另外,雌激素信号通路均显著存在于4个组别中。雌激素介导的oar-miR-485-5p靶向PPP1R13B调控绵羊成肌细胞增殖,参与炎症反应、新陈代谢和干细胞存活[39-40]。雌激素与雌激素受体结合后可以调节细胞核中的基因转录,或者激活细胞质中的激酶进而发挥其作用[41],且雌激素介导的信号通路与毛囊周期性生长和发育有关[42]。V15、K38、KRT32、KRT35、KRT36均作为角蛋白,广泛存在于绵羊毛发中[43-44]。
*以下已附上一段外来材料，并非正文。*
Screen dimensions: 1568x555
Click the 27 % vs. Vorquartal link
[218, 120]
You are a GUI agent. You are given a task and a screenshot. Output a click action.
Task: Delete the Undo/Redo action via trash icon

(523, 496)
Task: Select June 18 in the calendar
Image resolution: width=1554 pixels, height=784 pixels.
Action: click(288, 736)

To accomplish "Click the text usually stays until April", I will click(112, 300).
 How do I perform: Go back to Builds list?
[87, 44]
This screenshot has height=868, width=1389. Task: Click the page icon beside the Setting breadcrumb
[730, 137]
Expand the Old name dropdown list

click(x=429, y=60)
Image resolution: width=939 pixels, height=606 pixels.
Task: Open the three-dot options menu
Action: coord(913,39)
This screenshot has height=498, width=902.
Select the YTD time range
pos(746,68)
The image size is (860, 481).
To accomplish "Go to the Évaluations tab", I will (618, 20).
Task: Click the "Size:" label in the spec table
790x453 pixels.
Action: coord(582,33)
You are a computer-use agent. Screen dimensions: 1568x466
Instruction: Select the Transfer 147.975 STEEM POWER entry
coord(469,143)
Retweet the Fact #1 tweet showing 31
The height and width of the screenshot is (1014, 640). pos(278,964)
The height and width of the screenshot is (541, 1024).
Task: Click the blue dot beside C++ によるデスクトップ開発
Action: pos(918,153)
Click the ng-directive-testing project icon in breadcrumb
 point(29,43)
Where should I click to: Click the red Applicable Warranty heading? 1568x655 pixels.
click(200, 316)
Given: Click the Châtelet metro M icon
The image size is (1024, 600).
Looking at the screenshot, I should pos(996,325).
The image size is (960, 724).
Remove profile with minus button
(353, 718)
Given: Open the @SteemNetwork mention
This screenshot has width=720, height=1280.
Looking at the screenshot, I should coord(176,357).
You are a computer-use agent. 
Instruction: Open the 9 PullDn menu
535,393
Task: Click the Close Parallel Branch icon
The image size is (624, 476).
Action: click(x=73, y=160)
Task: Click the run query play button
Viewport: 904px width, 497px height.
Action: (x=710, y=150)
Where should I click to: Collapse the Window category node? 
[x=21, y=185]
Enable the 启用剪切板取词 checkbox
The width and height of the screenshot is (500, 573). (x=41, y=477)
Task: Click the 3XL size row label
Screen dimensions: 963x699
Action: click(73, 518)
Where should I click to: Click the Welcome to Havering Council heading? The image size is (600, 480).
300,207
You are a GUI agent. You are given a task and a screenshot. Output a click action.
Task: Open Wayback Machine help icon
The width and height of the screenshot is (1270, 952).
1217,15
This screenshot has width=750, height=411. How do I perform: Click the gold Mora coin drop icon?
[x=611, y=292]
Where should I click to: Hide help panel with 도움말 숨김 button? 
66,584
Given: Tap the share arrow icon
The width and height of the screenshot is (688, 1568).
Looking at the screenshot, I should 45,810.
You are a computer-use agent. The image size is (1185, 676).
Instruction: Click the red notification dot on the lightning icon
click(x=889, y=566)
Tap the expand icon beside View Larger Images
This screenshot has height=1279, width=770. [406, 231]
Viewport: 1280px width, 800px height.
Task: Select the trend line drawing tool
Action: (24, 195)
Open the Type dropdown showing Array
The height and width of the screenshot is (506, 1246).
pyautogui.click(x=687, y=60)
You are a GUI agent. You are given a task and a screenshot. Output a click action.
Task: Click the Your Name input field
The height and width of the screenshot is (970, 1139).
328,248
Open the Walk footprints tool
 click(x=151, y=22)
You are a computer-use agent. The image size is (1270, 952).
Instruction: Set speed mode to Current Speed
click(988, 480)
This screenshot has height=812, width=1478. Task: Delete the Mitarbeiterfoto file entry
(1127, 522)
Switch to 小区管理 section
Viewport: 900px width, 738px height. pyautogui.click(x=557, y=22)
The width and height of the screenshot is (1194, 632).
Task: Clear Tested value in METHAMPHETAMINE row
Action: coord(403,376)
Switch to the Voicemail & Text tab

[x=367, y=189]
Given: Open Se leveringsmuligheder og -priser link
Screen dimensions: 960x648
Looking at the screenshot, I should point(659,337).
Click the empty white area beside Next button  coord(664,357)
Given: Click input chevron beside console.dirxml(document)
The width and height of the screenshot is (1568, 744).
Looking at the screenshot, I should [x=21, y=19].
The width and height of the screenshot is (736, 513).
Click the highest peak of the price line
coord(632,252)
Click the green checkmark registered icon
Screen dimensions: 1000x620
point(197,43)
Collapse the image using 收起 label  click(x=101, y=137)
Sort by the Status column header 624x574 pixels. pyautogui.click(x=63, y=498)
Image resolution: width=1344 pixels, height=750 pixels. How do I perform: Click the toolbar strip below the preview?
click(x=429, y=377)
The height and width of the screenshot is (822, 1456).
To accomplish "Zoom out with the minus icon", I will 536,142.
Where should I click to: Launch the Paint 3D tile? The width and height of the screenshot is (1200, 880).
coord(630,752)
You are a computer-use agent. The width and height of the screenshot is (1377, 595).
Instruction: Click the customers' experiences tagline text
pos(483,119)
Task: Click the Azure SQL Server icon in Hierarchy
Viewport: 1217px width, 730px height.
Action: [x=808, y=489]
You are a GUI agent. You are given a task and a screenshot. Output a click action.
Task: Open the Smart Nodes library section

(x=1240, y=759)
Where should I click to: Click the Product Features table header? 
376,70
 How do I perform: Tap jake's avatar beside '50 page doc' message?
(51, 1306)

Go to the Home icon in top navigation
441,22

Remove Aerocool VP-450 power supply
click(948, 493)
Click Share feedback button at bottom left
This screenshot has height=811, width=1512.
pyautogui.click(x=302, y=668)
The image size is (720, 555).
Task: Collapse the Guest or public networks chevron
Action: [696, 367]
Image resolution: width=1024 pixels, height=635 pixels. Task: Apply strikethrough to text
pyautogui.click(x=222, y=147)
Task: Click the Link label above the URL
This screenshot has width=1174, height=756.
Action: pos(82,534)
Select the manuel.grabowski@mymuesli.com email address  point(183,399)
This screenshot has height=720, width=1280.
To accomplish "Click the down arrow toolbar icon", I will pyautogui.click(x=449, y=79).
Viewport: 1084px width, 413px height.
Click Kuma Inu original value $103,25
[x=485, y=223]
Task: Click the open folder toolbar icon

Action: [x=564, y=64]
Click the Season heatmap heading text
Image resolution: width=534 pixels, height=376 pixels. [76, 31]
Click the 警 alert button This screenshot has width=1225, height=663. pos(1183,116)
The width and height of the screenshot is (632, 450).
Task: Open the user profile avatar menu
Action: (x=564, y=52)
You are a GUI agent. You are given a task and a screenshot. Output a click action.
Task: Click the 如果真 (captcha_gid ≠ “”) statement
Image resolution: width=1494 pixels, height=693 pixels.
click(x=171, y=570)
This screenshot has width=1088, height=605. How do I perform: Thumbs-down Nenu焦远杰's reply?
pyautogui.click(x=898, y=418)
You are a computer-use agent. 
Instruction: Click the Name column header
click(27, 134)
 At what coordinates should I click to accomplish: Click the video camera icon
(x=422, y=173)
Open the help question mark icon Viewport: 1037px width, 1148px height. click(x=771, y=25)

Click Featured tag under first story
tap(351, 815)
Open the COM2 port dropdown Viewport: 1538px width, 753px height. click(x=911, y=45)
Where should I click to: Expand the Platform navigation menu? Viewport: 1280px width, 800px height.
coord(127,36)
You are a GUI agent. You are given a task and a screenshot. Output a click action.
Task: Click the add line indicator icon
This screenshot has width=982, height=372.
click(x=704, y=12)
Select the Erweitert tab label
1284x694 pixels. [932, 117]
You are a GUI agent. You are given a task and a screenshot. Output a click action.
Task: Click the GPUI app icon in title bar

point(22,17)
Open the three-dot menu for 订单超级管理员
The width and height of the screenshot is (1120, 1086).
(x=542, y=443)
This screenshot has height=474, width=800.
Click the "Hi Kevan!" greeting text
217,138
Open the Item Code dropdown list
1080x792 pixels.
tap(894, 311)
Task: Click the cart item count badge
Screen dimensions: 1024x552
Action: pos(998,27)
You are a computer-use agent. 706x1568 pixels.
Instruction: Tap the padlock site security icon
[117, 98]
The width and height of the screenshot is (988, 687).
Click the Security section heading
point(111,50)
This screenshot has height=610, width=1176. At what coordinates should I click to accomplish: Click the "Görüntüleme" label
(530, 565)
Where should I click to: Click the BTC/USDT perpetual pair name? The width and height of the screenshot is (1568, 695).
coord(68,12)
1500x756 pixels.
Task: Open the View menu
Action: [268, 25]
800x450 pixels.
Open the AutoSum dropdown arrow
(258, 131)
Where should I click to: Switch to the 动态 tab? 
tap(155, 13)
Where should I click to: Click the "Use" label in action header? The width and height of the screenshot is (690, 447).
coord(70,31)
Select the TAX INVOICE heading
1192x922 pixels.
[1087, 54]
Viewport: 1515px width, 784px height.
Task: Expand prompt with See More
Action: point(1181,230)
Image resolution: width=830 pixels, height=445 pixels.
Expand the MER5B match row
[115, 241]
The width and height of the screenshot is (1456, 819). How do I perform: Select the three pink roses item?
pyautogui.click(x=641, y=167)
其中KRT36是影响羊毛弯曲性状的潜在候选基因[45]。在毛球下部至中部,KRT32和KRT35基因在角质层和纤维皮质层均有表达[46]。KRT32在毛球中部至角质生长层皮质中广泛表达,KRT35基因和毛囊透明蛋白参与初始分化的皮质层结构的建立,最终导致纤维弯曲[47-48]。本研究采用简化基因组测序检测永登七山羊选择信号,注释到大量候选基因。在候选基因功能显著性富集分析中,功能基因揭示了永登七山羊在尾部脂肪沉积、肌肉发育和毛发生长等方面受到了选择。
4 结 论
本研究通过主成分分析和基因交流揭示4个群体的进化关系,结果表明,永登七山羊群体与其他3个群体分化明显,且与兰州大尾羊发生基因交流;此外还筛选到与绵羊生长发育有关的功能基因BMP2、GRM1和ALDH1A1等。结果为挖掘永登七山羊生长发育等相关基因提供参考,为其遗传资源保护与开发利用提供科学依据。